Monday, March 23, 2020

The Last Domino?

Life has been tough on all retailers in recent weeks, particularly the distressed ones. First restaurants and bars were ordered to close, then major retailers elected to close, and then entire malls followed suit. The response to COVID-19 threatens to impact retail foot traffic in ways never before experienced – and to exacerbate slowing sales trends at brick-and-mortar stores as shoppers continue to shift dollars toward online retailers. As noted by Retail Dive, retail traffic for the second week of March was down 30% year-over-year. This is certainly reflected in the recent announcement by Amazon that they will be hiring another 100,000 workers to handle the overload in warehouses and delivery systems, while Walmart his hiring another 150,000 employees to support the flood of both online and store traffic. The rush to online shopping should create at least some concern that when we eventually “flatten the curve”, not all the business will return to the brick-and-mortar side of the scale.

Not all retailers are facing a doomsday scenario. The fear of quarantines has implanted panic into the hearts of shoppers, causing them to overwhelm supermarkets, drug stores, warehouse clubs, discounters, dollar stores and home improvement stores. There’s no shortage of business among retailers that stock essential goods. Even Best Buy reported a run on home office equipment as many employees are encouraged to work at home. A long list of leading retail chains that rely on discretionary spending should be expected to survive a lengthy slide in performance, although it won’t look pretty on their annual reports this year. We’re talking about the likes of Apple, Ulta, TJX divisions, Kohl’s, Dick’s, Auto Zone, and many others.

That leads naturally to a discussion about those on the edge, the distressed retailers. For this segment of retail there was already much consternation about long-term survival.
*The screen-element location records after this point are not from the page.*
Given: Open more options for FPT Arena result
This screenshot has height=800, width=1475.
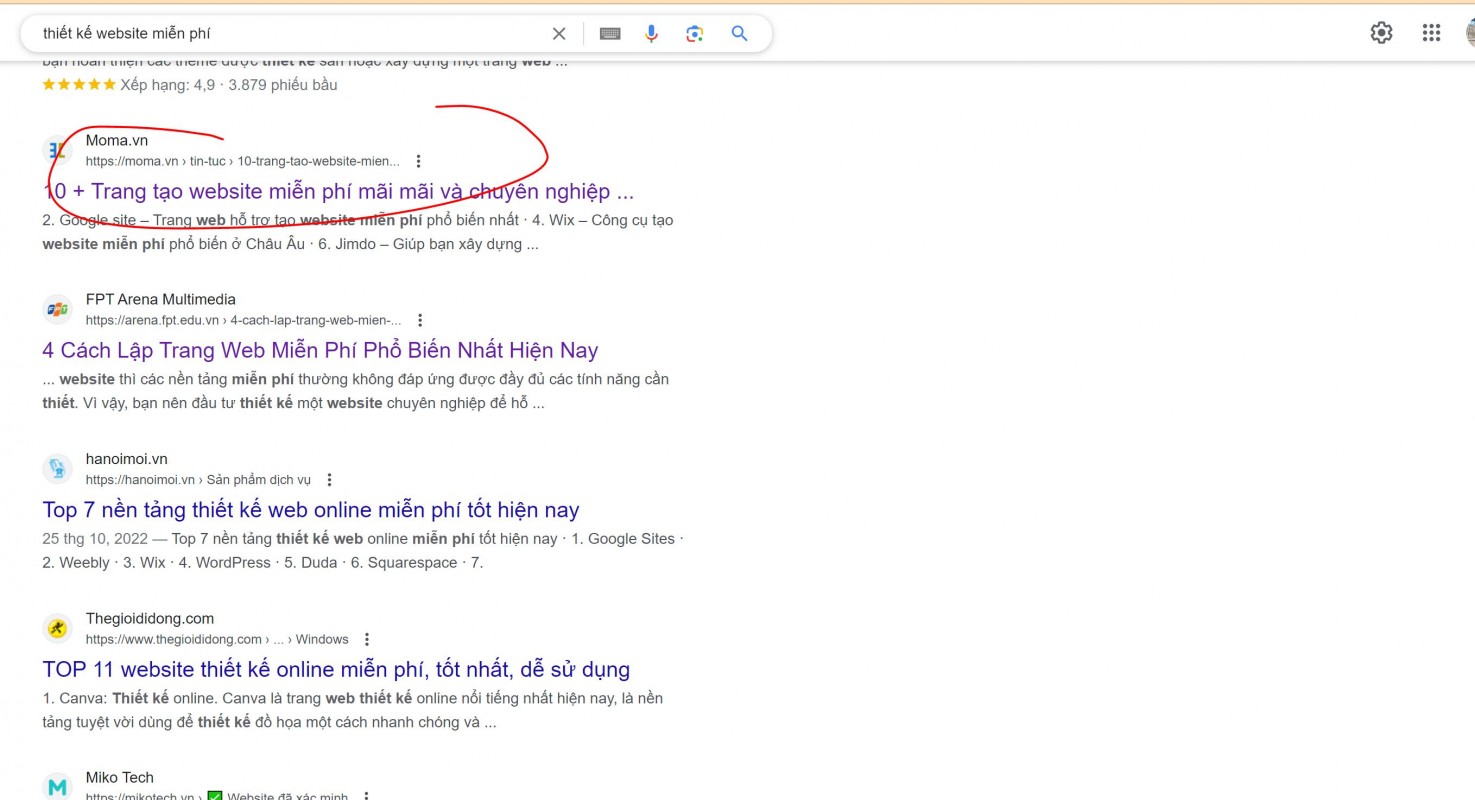Looking at the screenshot, I should (x=420, y=320).
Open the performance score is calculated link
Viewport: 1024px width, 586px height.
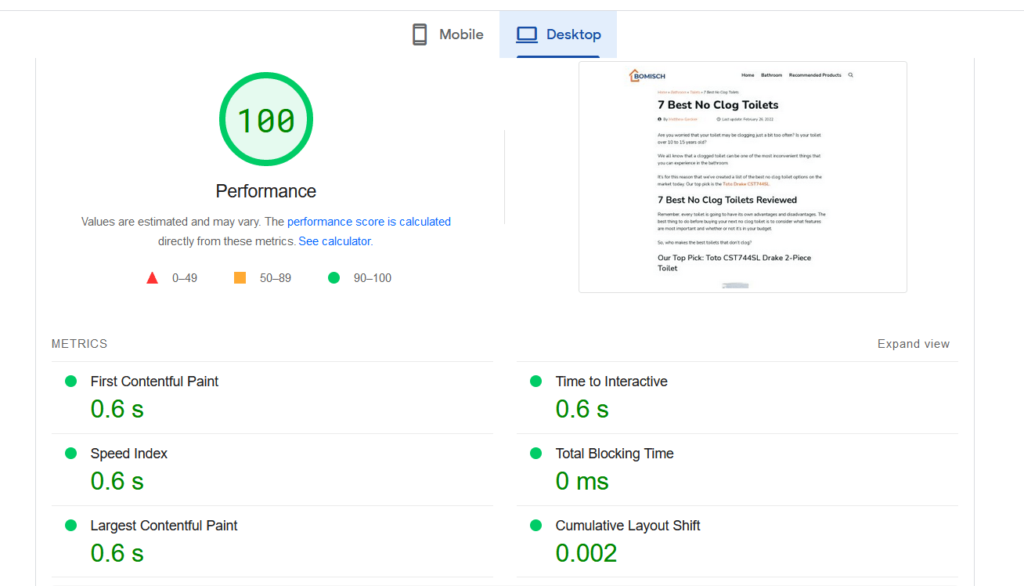tap(369, 222)
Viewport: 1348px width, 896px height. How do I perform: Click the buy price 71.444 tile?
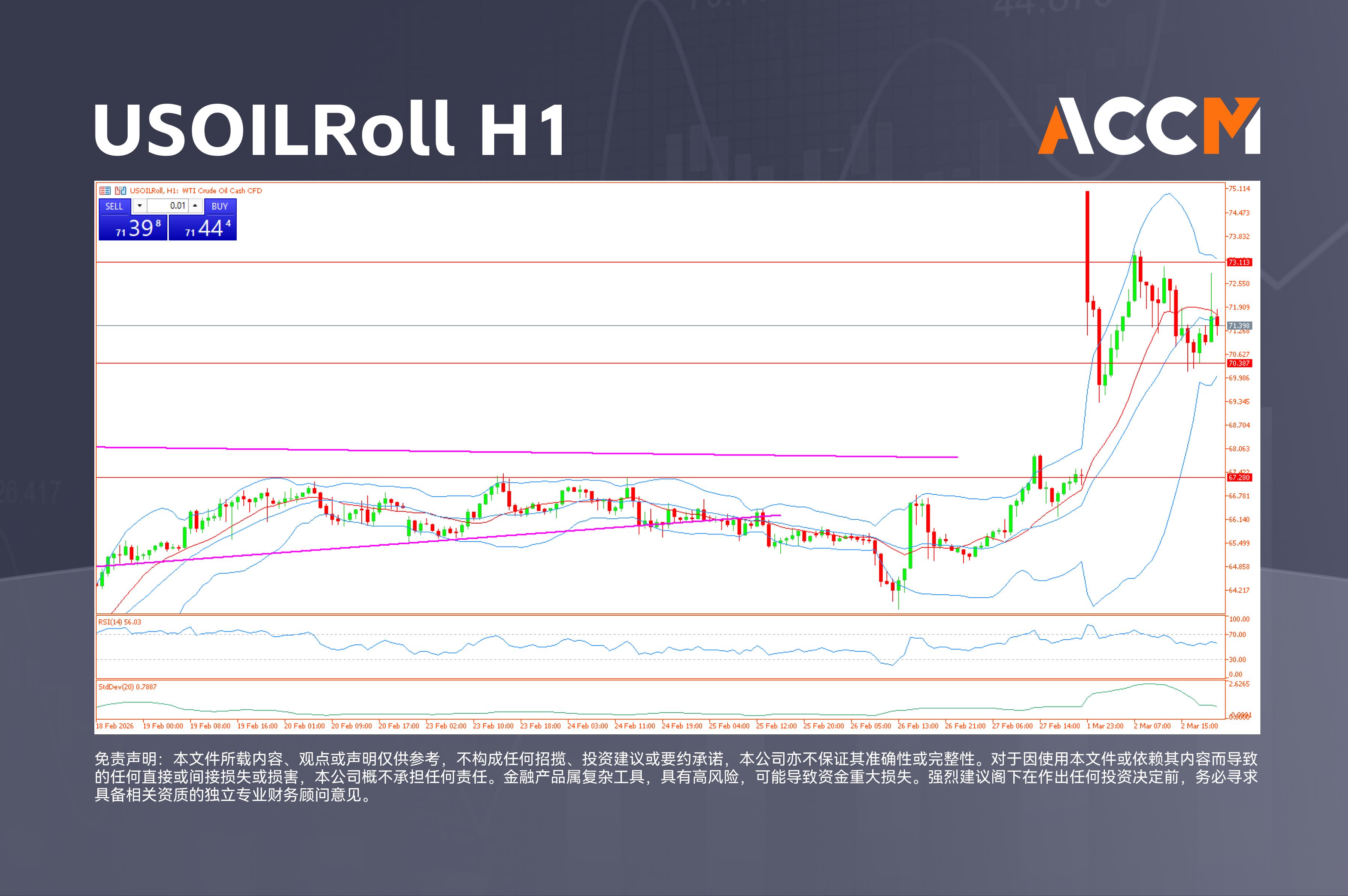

Among department stores, Neiman-Marcus and JCPenney are both on thin ice. Neiman has been struggling with debt; incremental sales declines will likely weigh heavily on its chances to remain viable. Penney faces similar debt problems. Although new CEO Jill Soltau is making measurable efforts to change the way this once-formidable retailer does business, it may be too little too late. It has been attempting to restructure debt, but it’s still operating with negative cash flow and appears to be heading for at least 15% sales declines in 2020, which may be too much to overcome.

It was already a bad year for Pier 1 before coronavirus. It had to close approximately 450 stores and file for bankruptcy. It appears that COVID-19 may force an eventual liquidation of the chain. Ascena Retail Group, owner of Ann Taylor, Loft, Lane Bryant, Catherine’s and Justice, is also at risk. The apparel retail group recently liquidated the Dressbarn chain following the sale of its Maurices chain earlier last year. It has considered selling other divisions as well. Time will tell if it is able to avoid bankruptcy this year, but serious doubts remain. Destination Maternity, which had already filed for bankruptcy, is likely not to withstand the loss of sales over the coming months. Another apparel chain to keep an eye on is J Crew. And with so many mall based apparel chains and department stores under pressure, there will only be more pressure on many regional malls to keep the lights on.

Athough this is not the most comforting article you could be reading, I am cautiously optimistic that it may be a much healthier environment for retailers that will come out of this and recover, which I believe represents the vast majority of brick-and-mortar stores. Maybe we’re entering an era when retail supply is more in balance with demand and overstored markets are a thing of the past; maybe it took the last domino to fall before that could happen.